Germany’s right-wing extremist movement is founded on the concepts of nationalism and racism. Since the end of the Second World War, Germany has continually tried to become a multinational country, welcoming immigrants from around the world to live peacefully in a new democratic Germany. However, many decades later, the reality depicts a different picture.

The number of politically and racially motivated crimes committed by followers of the right-wing movement in Germany reached the all-time high of 20,000 in 2008. While the number of these crimes has been declining since 2008, 3,044 violent politically motivated crimes were recorded in 2009 and 2,636 such crimes took place in 2010. The German authorities count “hate crimes” as a subcategory of politically motivated offenses, thus the actual number of the hate crimes is likely much higher.

Some experts on the subject think that the German authorities have been trivializing the extent of the right-wing violence in the country. The Federal Office for the Protection of the Constitution, the German domestic intelligence service, estimates that there are 25,000 far-right group members, 9,500 of which are prone to violence. These experts believe that the right-wing groups have committed more than 100 murders in Germany since 1990. Despite the persistent trend in the growth of the hate crimes, police have not stepped up efforts to track and investigate these extremist groups. Police and governmental authorities are more concerned with surveillance of Islamist terrorists present in the country, but the overall damage caused by Islamist terror groups is significantly less that that caused by domestic neo-Nazis.

While German authorities have improved their response to hate violence in recent years, many such crimes are not investigated adequately or are prosecuted wrongly as ordinary crimes.  Another problem is that police themselves discourage victims of hate crimes from filing complaints and often scrutinize the victims rather than gather evidence and pursue the perpetrators. In addition, minorities and immigrants are normally reluctant to complain to German police about the hate crimes.

Germany’s inadequate methods of combating the hate crimes have been under close scrutiny following the recent revelations about the German police failures to adequately investigate a dangerous neo-Nazi group called the “National Socialist Underground.” The small Neo-Nazi group brutally killed nine people, eight of whom were Turkish immigrants or of Turkish decent, and a policewoman between 2000 and 2007. The group also bombed an immigrant neighborhood in Cologne in 2004, injuring 22 people, mostly Turkish immigrants.  The information about the existence of the neo-Nazi gang came to light after two of its members were found dead having committed suicide to avoid prosecution while an additional member surrendered to police.
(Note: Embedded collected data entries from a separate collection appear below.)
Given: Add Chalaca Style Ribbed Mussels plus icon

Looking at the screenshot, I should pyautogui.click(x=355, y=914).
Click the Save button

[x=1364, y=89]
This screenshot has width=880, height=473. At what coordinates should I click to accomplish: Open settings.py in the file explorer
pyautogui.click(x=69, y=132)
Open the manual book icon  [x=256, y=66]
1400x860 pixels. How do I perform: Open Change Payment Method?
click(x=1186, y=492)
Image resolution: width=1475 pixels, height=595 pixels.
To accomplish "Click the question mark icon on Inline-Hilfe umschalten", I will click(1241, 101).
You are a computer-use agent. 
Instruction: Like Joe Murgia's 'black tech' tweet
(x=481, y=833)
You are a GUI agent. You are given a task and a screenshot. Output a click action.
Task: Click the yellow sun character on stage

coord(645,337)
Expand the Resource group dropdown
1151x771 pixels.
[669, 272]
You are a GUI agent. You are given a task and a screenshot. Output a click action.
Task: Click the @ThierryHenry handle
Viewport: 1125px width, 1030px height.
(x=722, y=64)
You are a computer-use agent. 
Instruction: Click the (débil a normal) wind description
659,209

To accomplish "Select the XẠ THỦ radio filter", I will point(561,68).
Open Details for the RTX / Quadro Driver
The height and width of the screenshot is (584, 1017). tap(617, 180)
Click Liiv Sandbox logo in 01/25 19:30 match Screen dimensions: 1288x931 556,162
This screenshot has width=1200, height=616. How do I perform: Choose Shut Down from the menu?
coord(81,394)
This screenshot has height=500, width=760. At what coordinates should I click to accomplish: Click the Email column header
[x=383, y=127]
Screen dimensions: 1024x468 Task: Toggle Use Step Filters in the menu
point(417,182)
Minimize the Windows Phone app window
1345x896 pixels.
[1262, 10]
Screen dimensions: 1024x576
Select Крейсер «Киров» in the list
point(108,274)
Some German politicians rightfully expressed disappointment in the law enforcement, blaming the authorities for not taking the hate crimes committed by the right-wing extremists seriously.

The criticism of German authorities increased after it became known that German intelligence agencies had information about “National Socialist Underground,” but did not act to stop them. Most troubling is the fact that an employee of a German intelligence agency, who was known for openly expressing his right-wing views, is suspected in being present during the three of the murders committed by “National Socialist Underground.” His precise involvement in the murders is under current investigation.

President Wulff said the recent killing spree was “something that authorities didn’t believe to have been possible in this day and age.” Yet, these racially motivated murders provide ample evidence to the contrary.